Once Autumn arrives, the sounds of leaf blowers can be heard almost every day. More often than not, those blowers are on a roof being used to clean gutters in order to maintain flow. That was my weekly routine for the past five years. But that practice was interrupted by a visit from rheumatoid arthritis. Don’t get me wrong, I’m thrilled to not have to clean gutters anymore. But hiring a professional gutter installer brings home the point that RA has changed my life. Here’s a partial list of some activities that have changed over the past year since RA decided to kick it up a notch.

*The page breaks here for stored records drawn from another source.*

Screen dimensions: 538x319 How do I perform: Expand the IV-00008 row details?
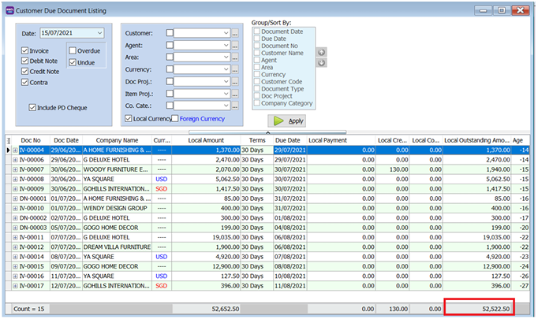(x=15, y=179)
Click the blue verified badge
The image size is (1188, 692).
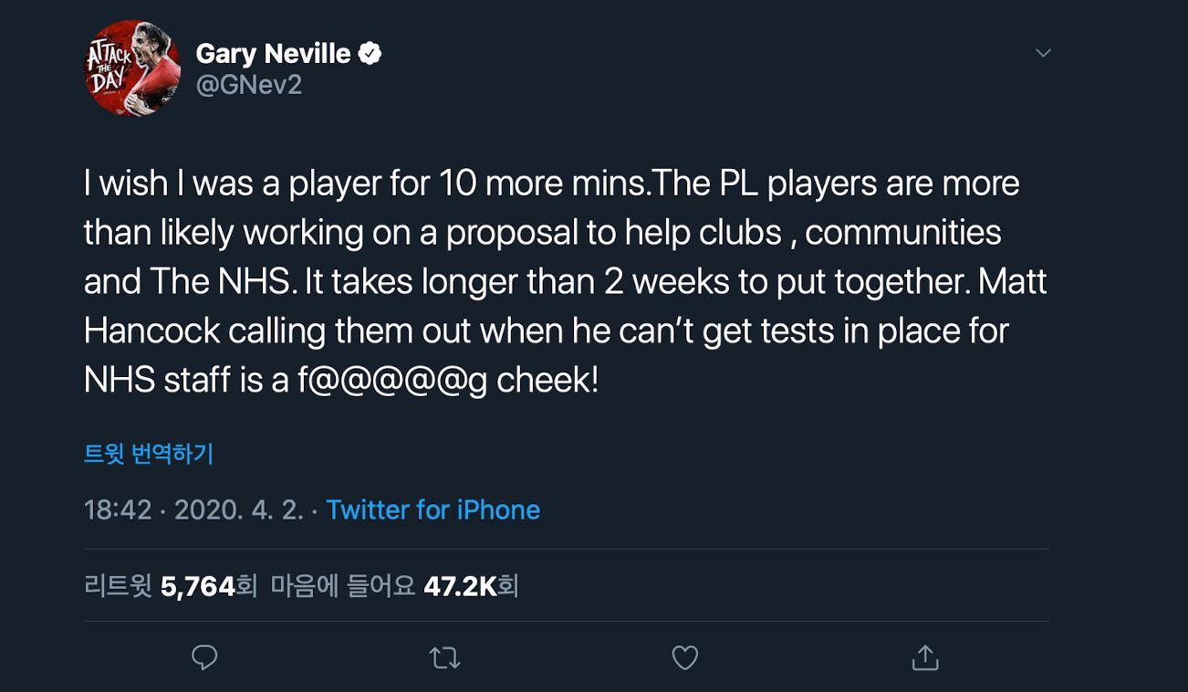tap(370, 54)
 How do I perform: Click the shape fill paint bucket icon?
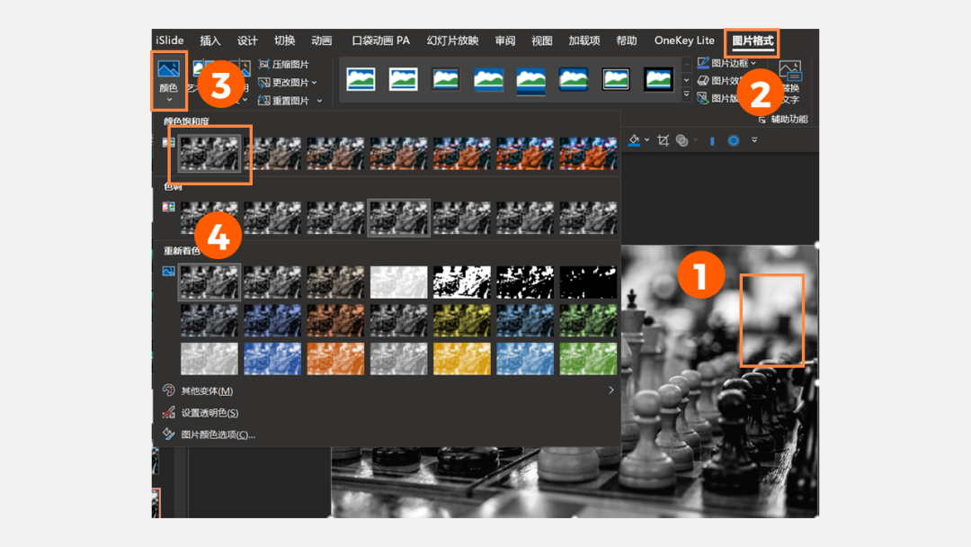tap(634, 140)
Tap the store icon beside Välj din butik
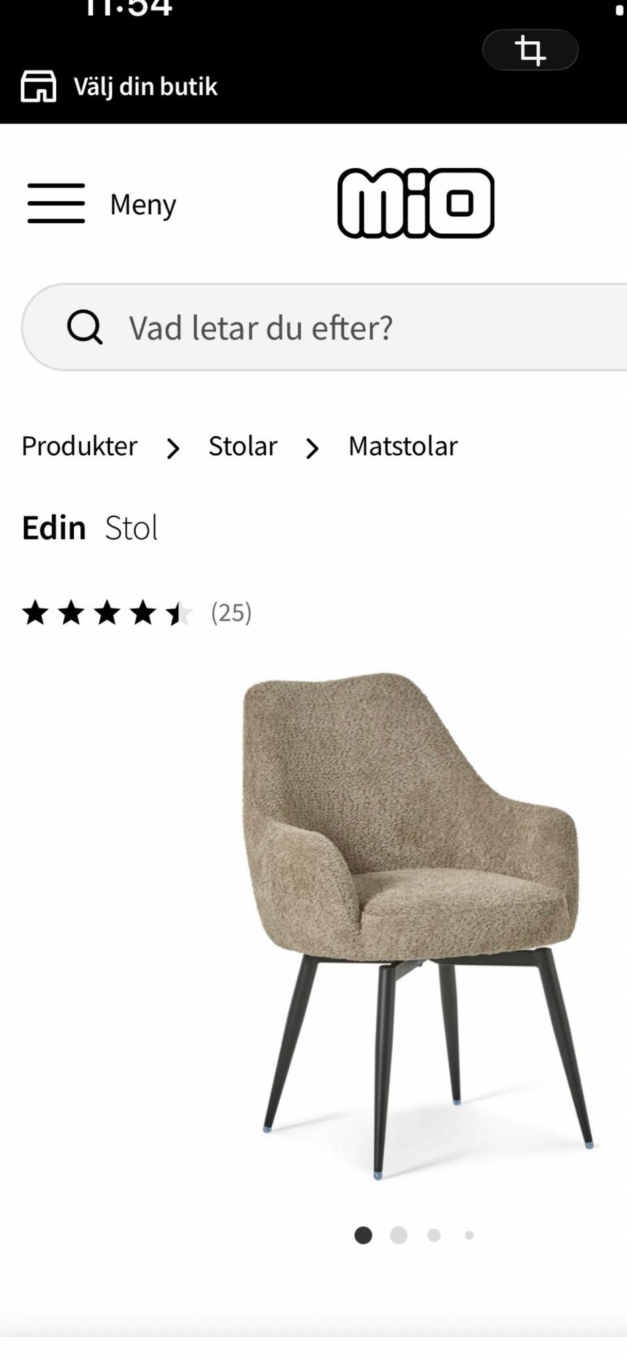627x1357 pixels. tap(39, 86)
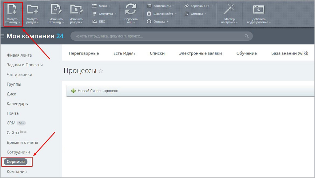
Task: Click the SEO toolbar item
Action: pyautogui.click(x=99, y=22)
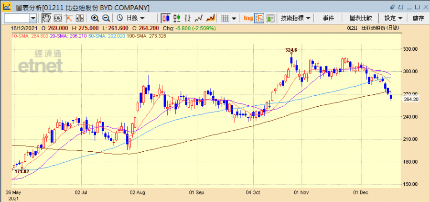
Task: Open the grid lines dropdown arrow
Action: [235, 18]
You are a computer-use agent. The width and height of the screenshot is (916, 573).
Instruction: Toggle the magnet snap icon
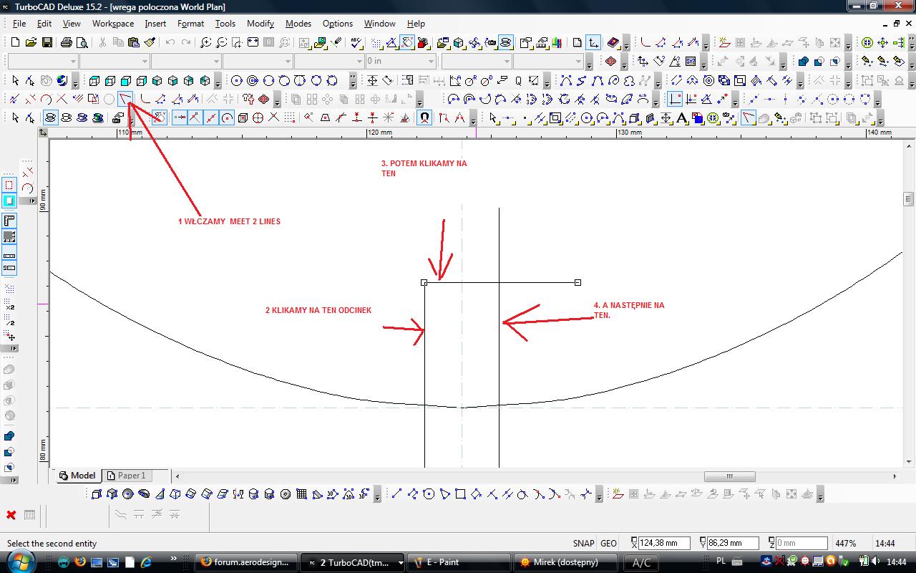pyautogui.click(x=424, y=118)
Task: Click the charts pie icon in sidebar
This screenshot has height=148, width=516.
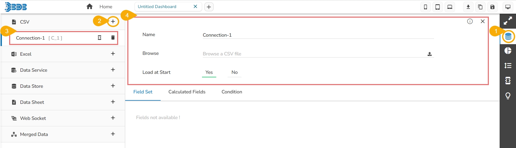Action: click(x=508, y=51)
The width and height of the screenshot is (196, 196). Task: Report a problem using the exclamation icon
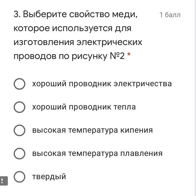pos(3,181)
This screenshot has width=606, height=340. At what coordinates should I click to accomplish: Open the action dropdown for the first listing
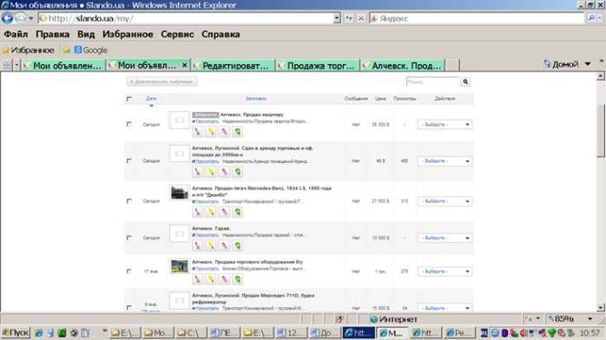pyautogui.click(x=445, y=125)
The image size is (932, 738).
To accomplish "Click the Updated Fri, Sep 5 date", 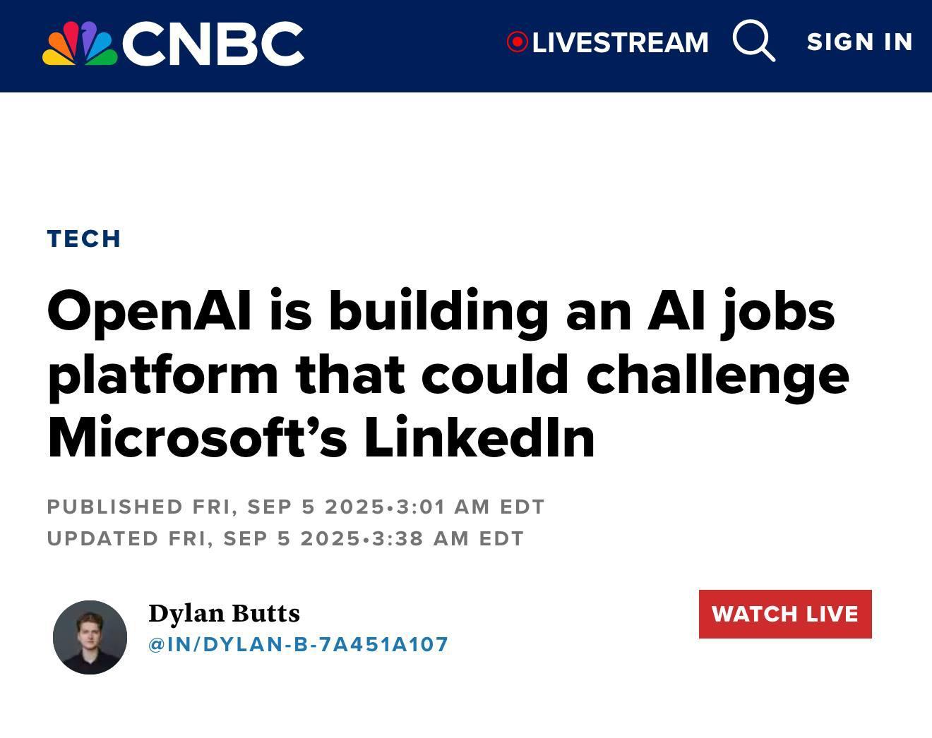I will [x=203, y=538].
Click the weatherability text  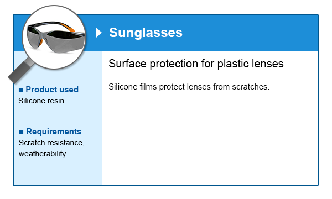pyautogui.click(x=43, y=154)
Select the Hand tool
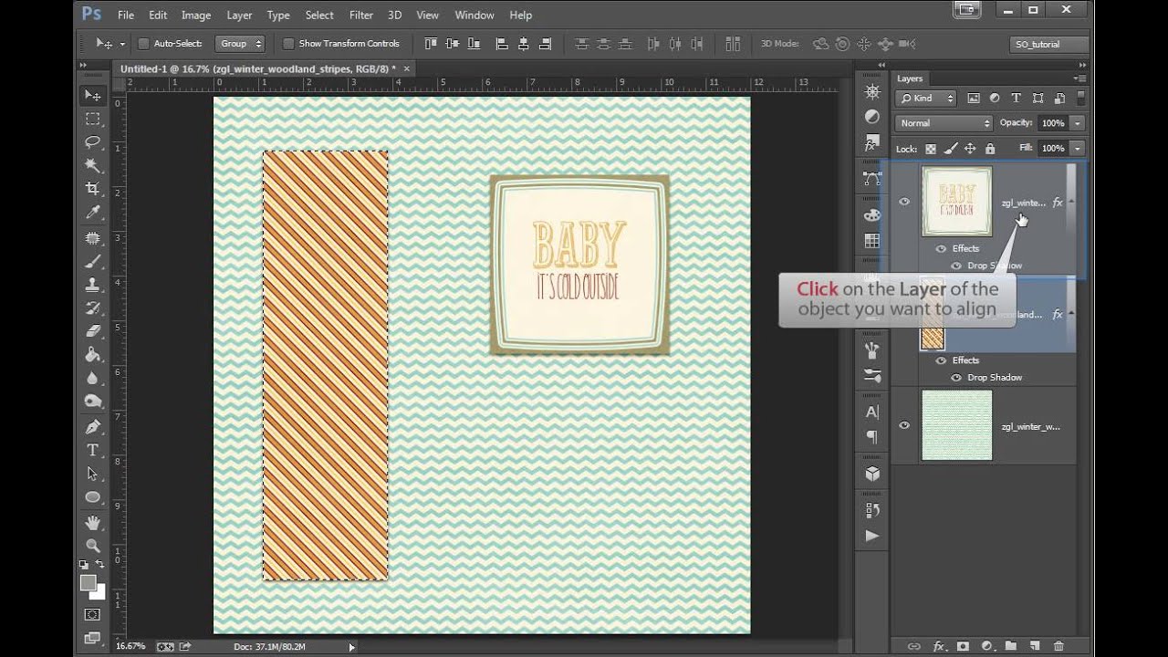This screenshot has width=1168, height=657. pyautogui.click(x=92, y=522)
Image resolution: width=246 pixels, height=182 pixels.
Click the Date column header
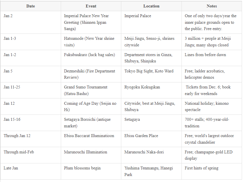31,6
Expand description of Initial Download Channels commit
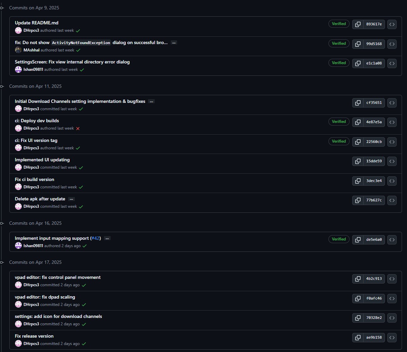This screenshot has width=407, height=352. click(x=151, y=102)
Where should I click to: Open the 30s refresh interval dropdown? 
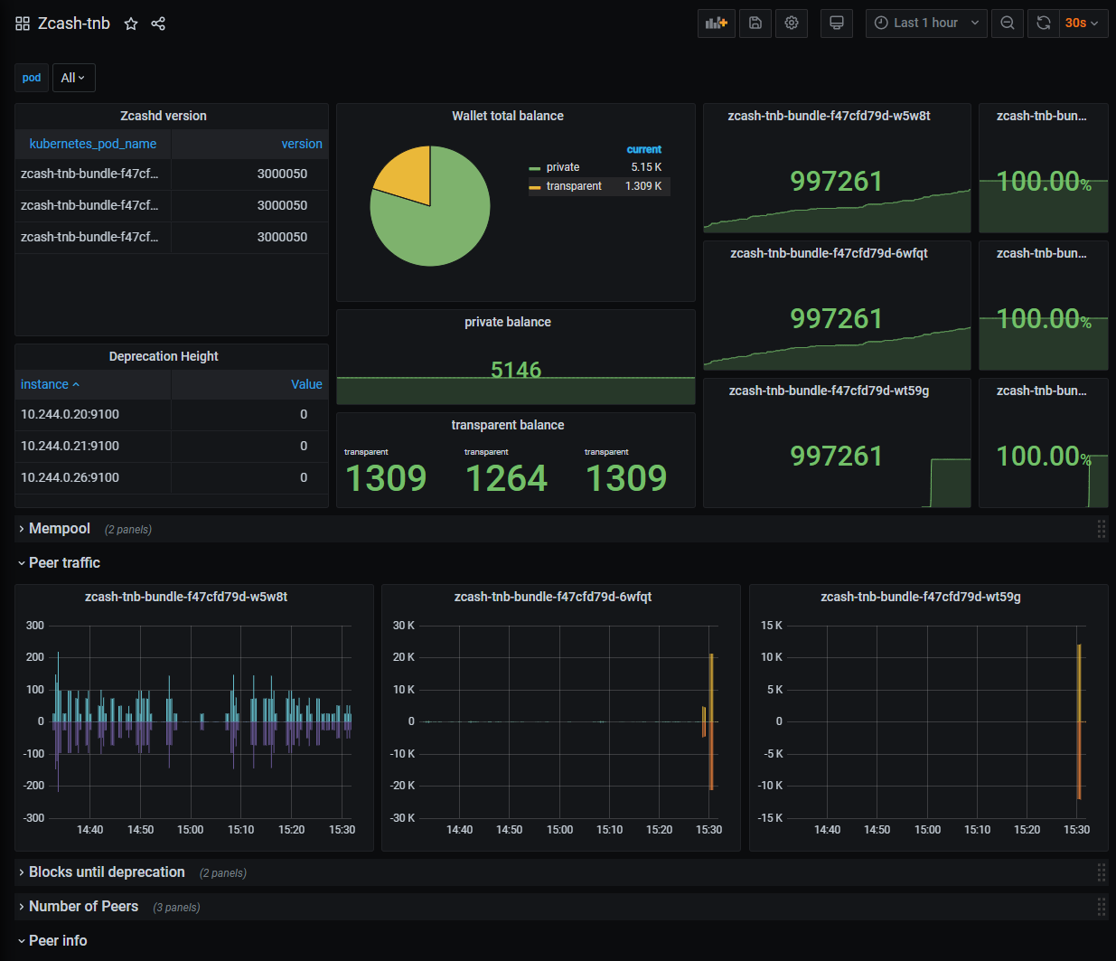click(x=1083, y=24)
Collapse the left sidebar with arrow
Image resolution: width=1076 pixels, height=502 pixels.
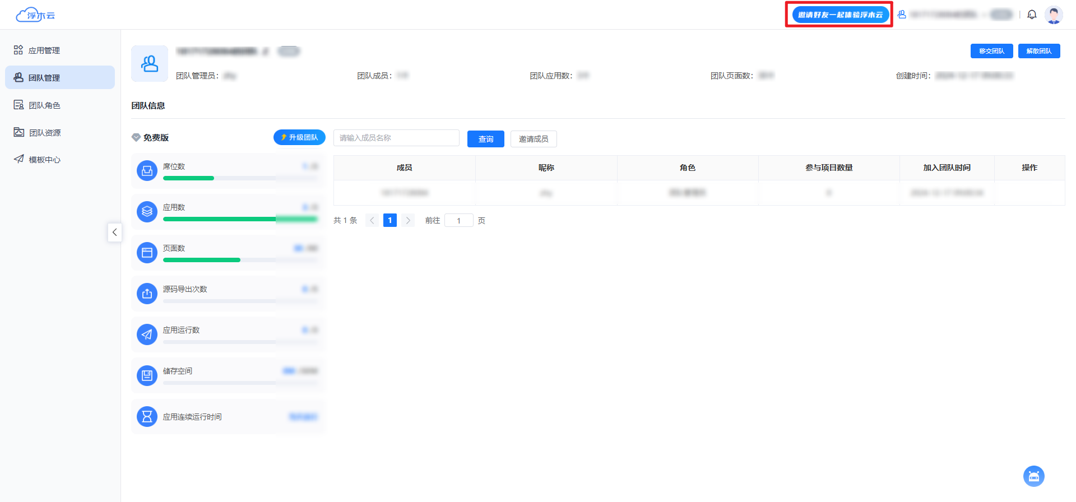(114, 232)
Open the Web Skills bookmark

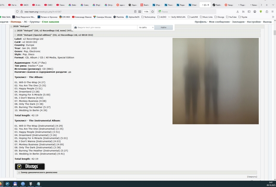[6, 17]
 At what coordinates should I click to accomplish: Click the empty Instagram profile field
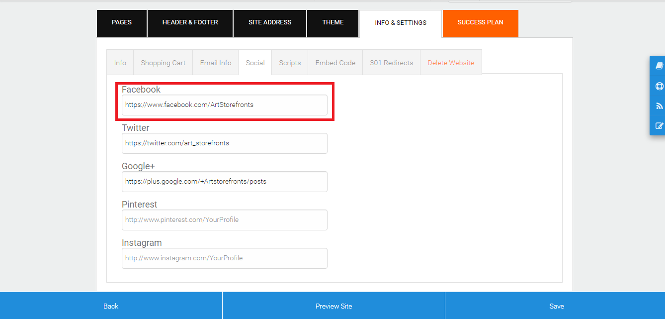point(225,258)
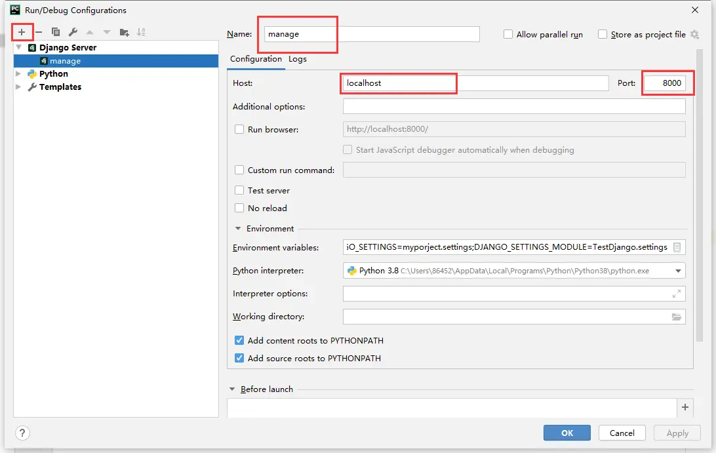This screenshot has height=453, width=716.
Task: Click the Create New Folder icon
Action: pyautogui.click(x=124, y=32)
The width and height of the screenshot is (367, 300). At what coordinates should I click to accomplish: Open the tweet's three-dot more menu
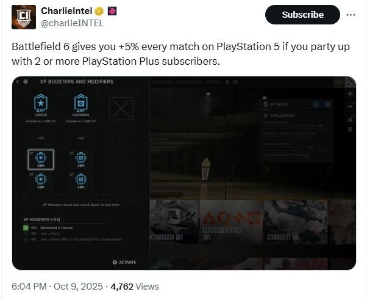(x=351, y=14)
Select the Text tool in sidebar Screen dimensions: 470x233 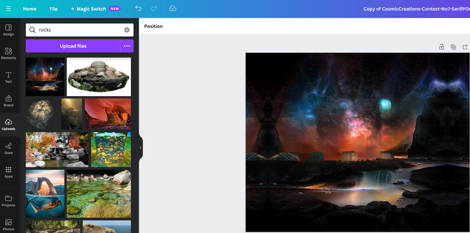[x=9, y=77]
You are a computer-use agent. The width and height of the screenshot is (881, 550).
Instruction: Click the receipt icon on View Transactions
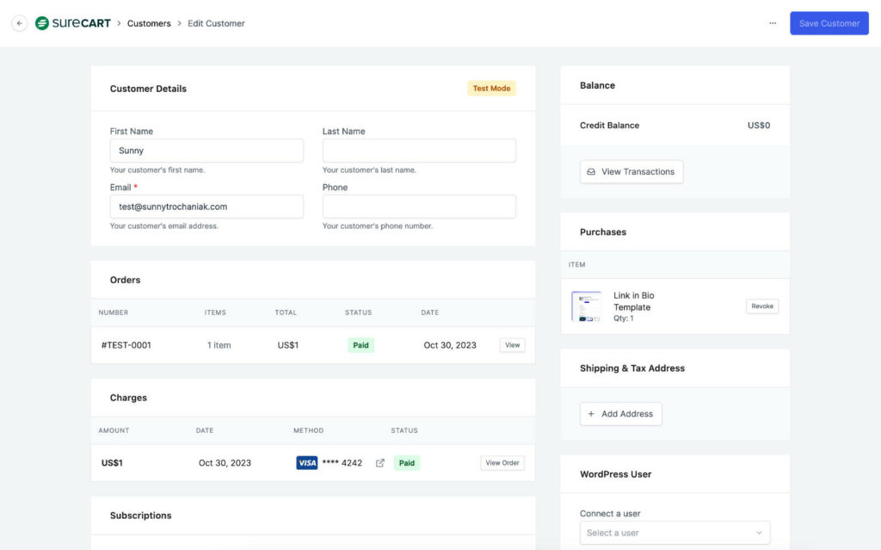pos(593,171)
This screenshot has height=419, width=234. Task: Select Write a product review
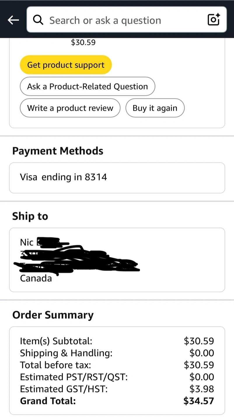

  • Lawn mowing and gardening
  • Snow skiing
  • Long walks with the dog
  • Visiting the recreation center
  • Missing evening events because of fatigue
  • Stopping short that awesome Hawaiian snorkel tour
  • Learning how to navigate medical systems
  • Cutting back on service activities

Sometimes RA brings changes in small increments…droplets. Sometimes the change is more rapid…deluges. RA patients must have good gutter systems to capture the changes and channel it away. Such systems include family, friends, others who are experiencing RA, good doctors, and most importantly, faith and hope in God. My gutter today came in the form of a handwritten card from a family who thanked me for all I had done at church over the past few years. They knew I was in pain and was cutting back on my activities. And the father of this family offered to clean out my gutters a few weeks back. That note, coupled with the offer to crawl on my roof, helped me stay “warm and dry” today.